Former Pakistan captain Javed Miandad has backed another legendary former player from the country, Wasim Akram, as the head coach of the national team. The 62-year-old’s position was known following a lot of speculation surrounding the future of current coach Mickey Arthur after the Men in Green failed to make the semi-finals of the recently concluded cricket World Cup. In fact, Pakistan has failed to win quite a few series in a row which has put the South African-born coach under the scanner.
Other nations benefiting from cricketers like Akram, not Pakistan, feels Miandad
Miandad, who was known for his mercurial conduct in the playing days, has backed the idea of having a local coach and not a foreigner for the high-profile job. He said while other cricket-playing nations were benefiting from the expertise of people like Akram, Pakistan was failing to do the same.
“Look the world is availing from the expertise of Wasim Akram and our other players as they tell their players practically through demonstrations on how to remove faults and improve [their] performance. Their tips are doing wonders. So, if other nations are availing from their expertise why can’t we ourselves benefit from our former great cricketers?” cricketpakistan.com.pk cited reports quoting Miandad. The former legendary batsman had also served as the coach of Pakistan during their historic tour of India in 1998-99. On that tour, Akram was the captain of the side.

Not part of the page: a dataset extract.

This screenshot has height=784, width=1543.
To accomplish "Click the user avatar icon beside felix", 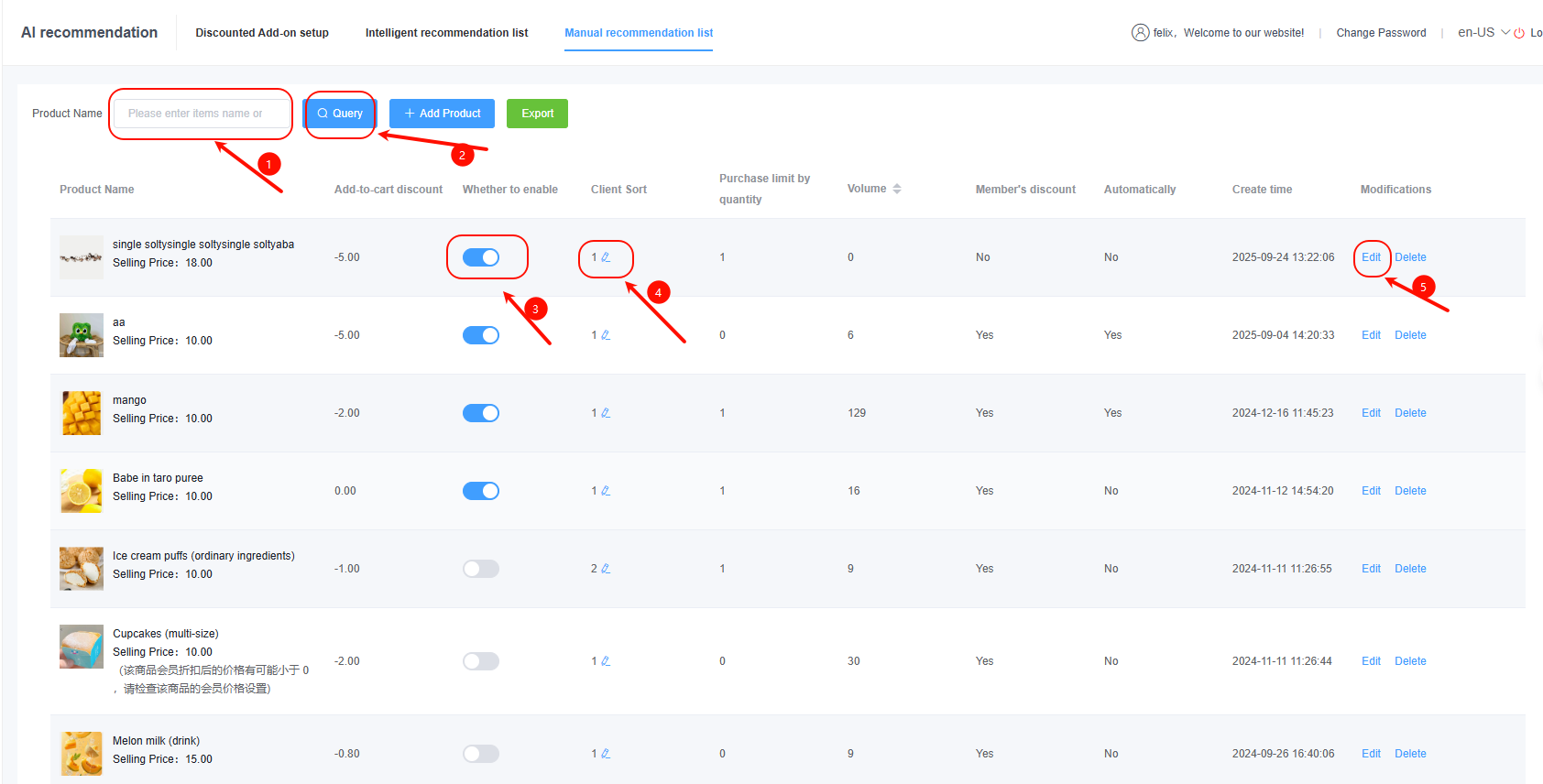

“They’ll at once jump to take the credit if players perform well under them. But if they (players) [fare] poorly in some international event, they put the blame on the players, saying they (players) are unwilling to learn and improve their skills. You can hire the services of a foreign professional coach if you don’t have experts in that field. But if you have more competent people at home for that slot, then it would not be fair to rope in a foreigner.”
Miandad feels foreign coaches who depend more on the digital medium can still be hired but at the district level. According to him, such coaching methodologies could help in conditioning budding players but at the highest level, such a coach is required who can give on-ground training and remove the players’ weaknesses.
A member of Pakistan’s World Cup-winning squad of 1992, Miandad said most of Pakistan’s players come up from rural backgrounds and are not adept in handling the hi-tech culture. He said the upbringing of those players doesn’t take place via computer or laptop training and hence asking them to adjust to the same at the highest level would create problems for them. Miandad conceded that digital coaching is working fine in other countries but cautioned that there is a difference between the systems that prevail in those countries and Pakistan.
“We need trainers at the senior level and not coaches,” he added.